Advice for FIIFA
0The current proposed format for the men’s FIFA World Cup in 2026 has 48 teams, 16 pools of 3 with 2 from each group going to a final knockout stage of 32.
That makes it like a tennis tournament with no chance of groups to develop, and also opens up massive opportunities for a Disgrace of Gijon scenario in the initial rounds. You would be kidding yourselves if you think that won’t happen, and it will cloud what will follow.
The current format of 32 teams is good. It’s simple and it has the right mix of upset knockouts (Germany) and the best teams usually going through. But we all understand that FIFA want to bloat it, explore more markets, grow the game.

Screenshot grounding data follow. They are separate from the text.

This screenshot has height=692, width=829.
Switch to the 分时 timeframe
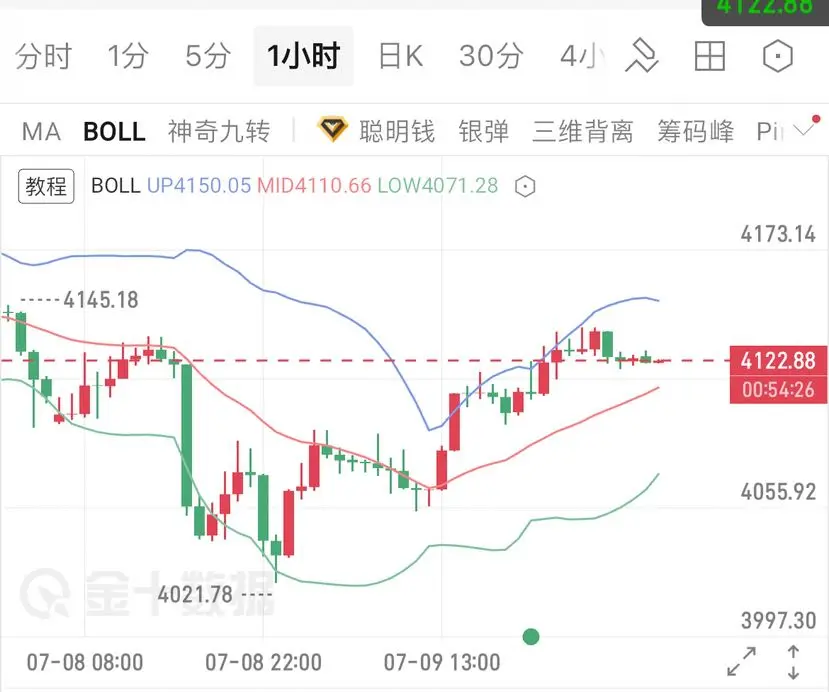43,56
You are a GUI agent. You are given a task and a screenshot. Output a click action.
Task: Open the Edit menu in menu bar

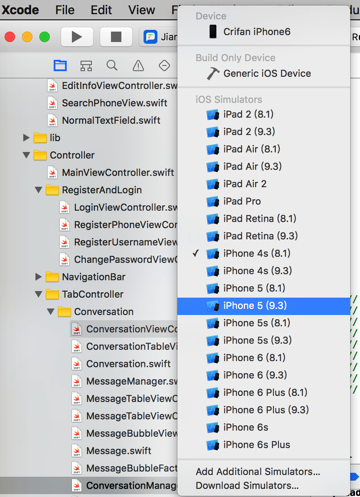pyautogui.click(x=101, y=10)
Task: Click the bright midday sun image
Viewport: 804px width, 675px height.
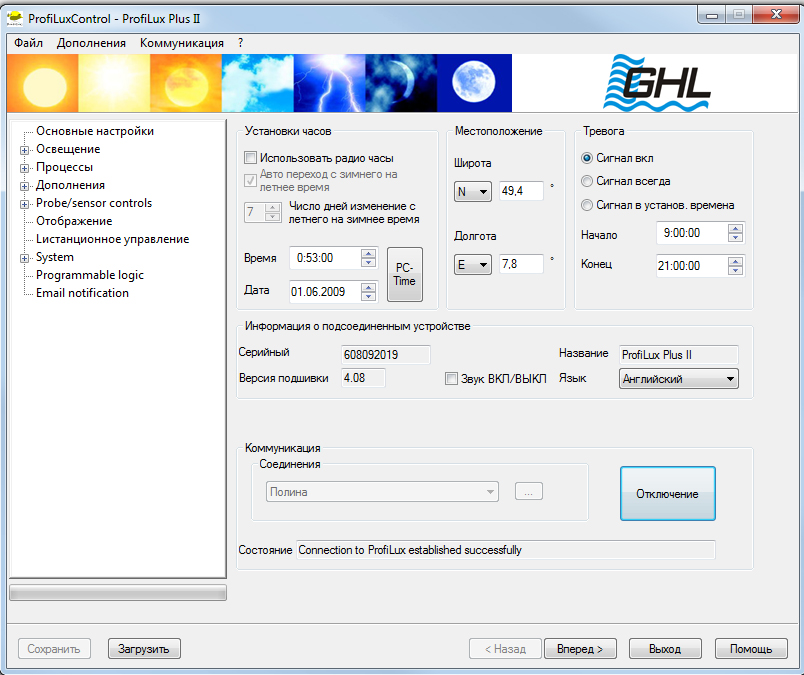Action: pos(114,83)

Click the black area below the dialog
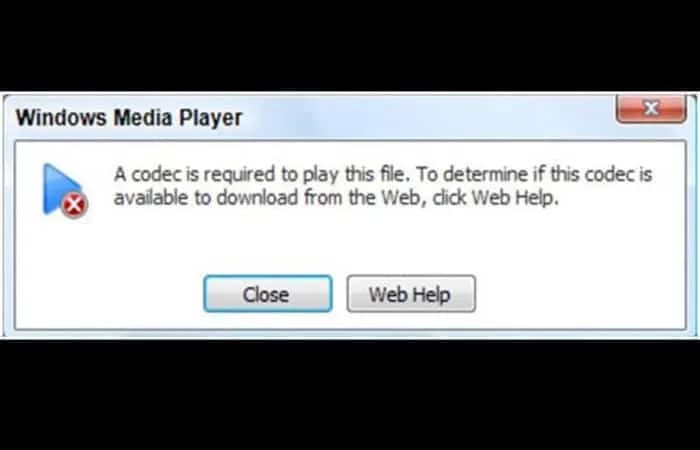coord(350,395)
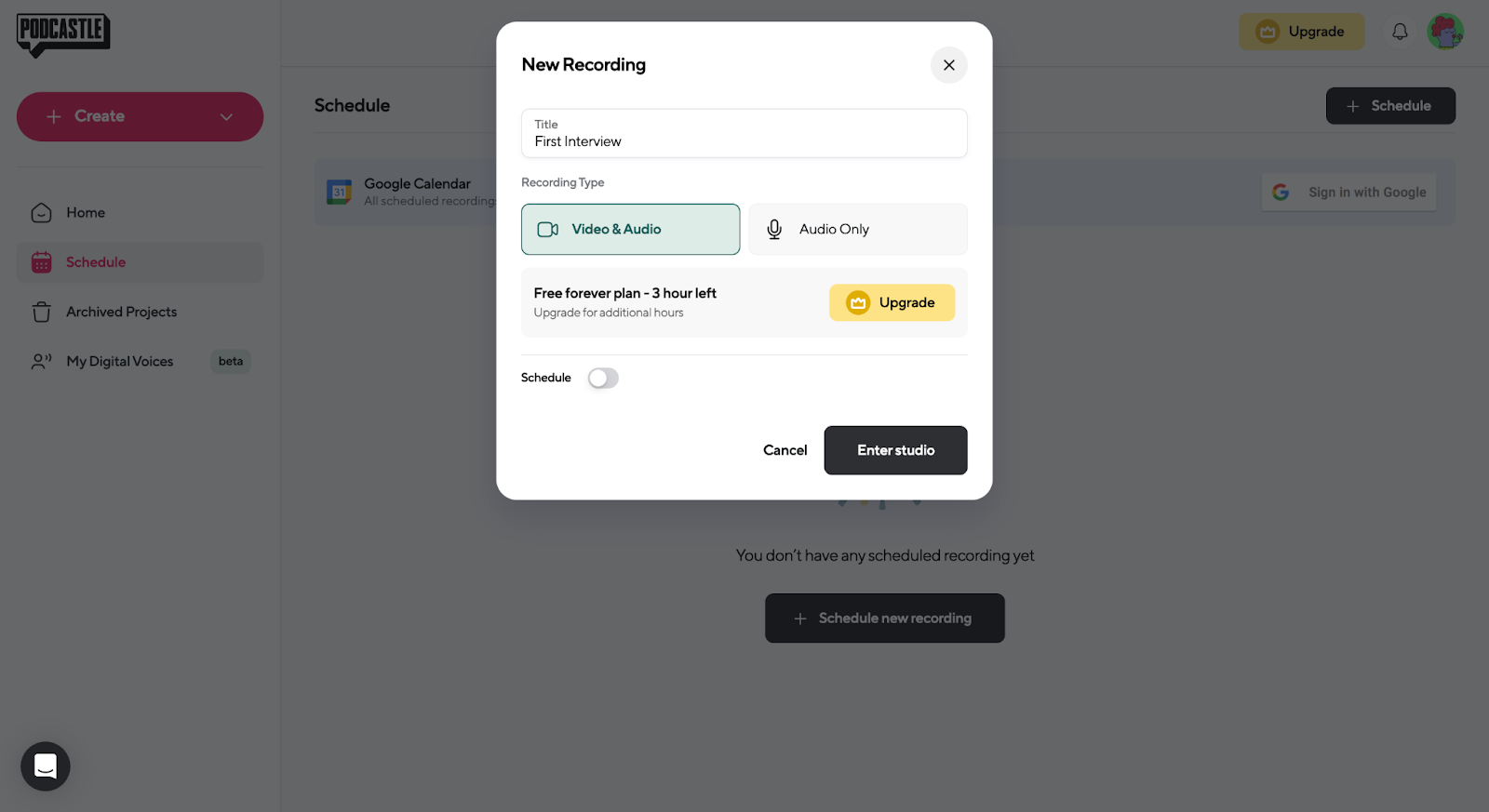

So how about taking a leaf out of the T20 format and have 48 teams qualify with half going through to the main draw, and the other half going into a (week long max) preliminary round. Keep it at 8 groups with 3 in each group going into the main draw with the final place to be filled by the winner of the preliminary groups.
Having only 1 qualify from the prelim groups removes the dodgy stuff but 48 teams still get to go to the Big Dance
It means 16 teams go home after playing just the 2 games but that’s exactly the same as the proposed format.
And pre-allocate the pools (Preliminary pool B goes into the main draw pool B) so if, say Italy, ends up in a preliminary pool they can play warm-up matches against similar teams in the main pool.
It would elongate the tournament by a week and impose some inconvenience on domestic competitions, but nothing will compare to what we’ve seen this year.
That suggestion is worth a paper bag or two.